Eric Roche: A Pioneer


Eric Roche “Smells Like Teen Spirit”

By Miche Archetto:

Eric Roche has been one of the most influential fingerstyle guitar players of the 90s. After studying classical guitar, he developed his own technique and percussive approach, exploring and mixing different musical genres including folk, pop and country music. Sadly he died at 37 in 2005. But his style still lives in many contemporary players including his close friend Thomas Leeb.

In this video he plays his famous arrangement of “Smells like teen spirit” by Nirvana.
The wikipedia entry reads:
“Roche was born in New York City, but his family soon moved to Tralee, County Kerry, Ireland. He was a learnt accountant, but practised only for a short time before enlisting for classical guitar in 1992 at the London Musician’s Institute. After his degree he became head of its guitar department in 1996 and released his first CD The Perc U Lator three years later. In 2000 he accepted a position as head of guitar at Academy of Contemporary Music in Guildford, where his pupils included Newton Faulkner. In 2001 his second CD Spin was released. In 2004 Roche issued his third album With These Hands and released his book The Acoustic Guitar Bible, a guide to acoustic guitar playing with a foreword by Tommy Emmanuel. Roche was a regular columnist for the magazines Guitar Techniques and Acoustic Guitar and did international master classes and workshops.

Eric played many musical genres on solo guitar such as classical, Celtic, Folk, jazz, blues, rock and pop. As well as being a gifted guitarist-composer, he was also well known for his solo guitar arrangements of other artists’ tunes. […]

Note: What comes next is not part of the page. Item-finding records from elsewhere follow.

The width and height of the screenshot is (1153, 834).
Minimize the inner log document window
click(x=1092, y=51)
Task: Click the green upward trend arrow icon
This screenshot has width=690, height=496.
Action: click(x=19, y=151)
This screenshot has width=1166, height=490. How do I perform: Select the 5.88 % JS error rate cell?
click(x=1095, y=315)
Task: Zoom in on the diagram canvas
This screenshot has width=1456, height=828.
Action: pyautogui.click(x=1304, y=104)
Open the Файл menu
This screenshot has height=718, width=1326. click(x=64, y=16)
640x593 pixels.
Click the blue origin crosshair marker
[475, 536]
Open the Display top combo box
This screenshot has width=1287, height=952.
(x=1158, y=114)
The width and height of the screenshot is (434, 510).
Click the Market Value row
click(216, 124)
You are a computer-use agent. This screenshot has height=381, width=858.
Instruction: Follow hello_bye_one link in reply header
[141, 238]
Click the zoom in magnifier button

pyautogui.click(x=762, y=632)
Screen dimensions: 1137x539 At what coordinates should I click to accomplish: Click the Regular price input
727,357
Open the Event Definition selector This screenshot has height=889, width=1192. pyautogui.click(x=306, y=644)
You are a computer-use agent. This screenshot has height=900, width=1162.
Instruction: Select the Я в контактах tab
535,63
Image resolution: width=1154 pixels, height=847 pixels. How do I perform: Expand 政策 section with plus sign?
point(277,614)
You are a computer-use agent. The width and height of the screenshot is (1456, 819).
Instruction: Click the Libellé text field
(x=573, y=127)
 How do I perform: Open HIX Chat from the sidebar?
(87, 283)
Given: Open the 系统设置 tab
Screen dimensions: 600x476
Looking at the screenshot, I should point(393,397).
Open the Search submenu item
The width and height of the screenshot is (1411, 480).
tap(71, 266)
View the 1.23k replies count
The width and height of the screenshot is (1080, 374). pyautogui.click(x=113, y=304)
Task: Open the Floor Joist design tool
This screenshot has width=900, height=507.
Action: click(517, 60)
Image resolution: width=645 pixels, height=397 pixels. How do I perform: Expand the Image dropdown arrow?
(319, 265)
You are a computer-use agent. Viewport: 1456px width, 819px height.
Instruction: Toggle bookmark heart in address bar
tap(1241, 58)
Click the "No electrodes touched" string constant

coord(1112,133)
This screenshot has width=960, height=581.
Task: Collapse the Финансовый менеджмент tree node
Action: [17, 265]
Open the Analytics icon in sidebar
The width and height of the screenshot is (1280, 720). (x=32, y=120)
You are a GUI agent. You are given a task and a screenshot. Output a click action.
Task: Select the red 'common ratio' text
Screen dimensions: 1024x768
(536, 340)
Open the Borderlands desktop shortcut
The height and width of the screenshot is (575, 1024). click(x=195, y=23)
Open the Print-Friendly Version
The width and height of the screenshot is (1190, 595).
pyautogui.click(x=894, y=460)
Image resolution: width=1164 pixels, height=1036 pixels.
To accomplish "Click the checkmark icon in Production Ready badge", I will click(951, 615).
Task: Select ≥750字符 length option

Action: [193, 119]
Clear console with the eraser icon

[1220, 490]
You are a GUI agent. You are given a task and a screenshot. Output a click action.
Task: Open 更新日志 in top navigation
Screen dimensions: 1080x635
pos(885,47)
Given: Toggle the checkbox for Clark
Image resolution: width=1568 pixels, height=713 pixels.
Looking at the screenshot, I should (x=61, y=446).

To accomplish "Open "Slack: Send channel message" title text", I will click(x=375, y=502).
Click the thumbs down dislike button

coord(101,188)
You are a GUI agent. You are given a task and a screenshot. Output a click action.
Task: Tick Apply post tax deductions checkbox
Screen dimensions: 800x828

A characteristic feature of his playing was his percussive style of playing involving drumming on the body of the guitar to create the sound of various different drums and sounds similar to DJ scratching. He was well versed in not only standard tuning, but also in various other altered tunings on guitar, especially DADGAD. Just like Pierre Bensusan and Laurence Juber, Roche was able to play in multiple keys on this tuning without the need for a capo.”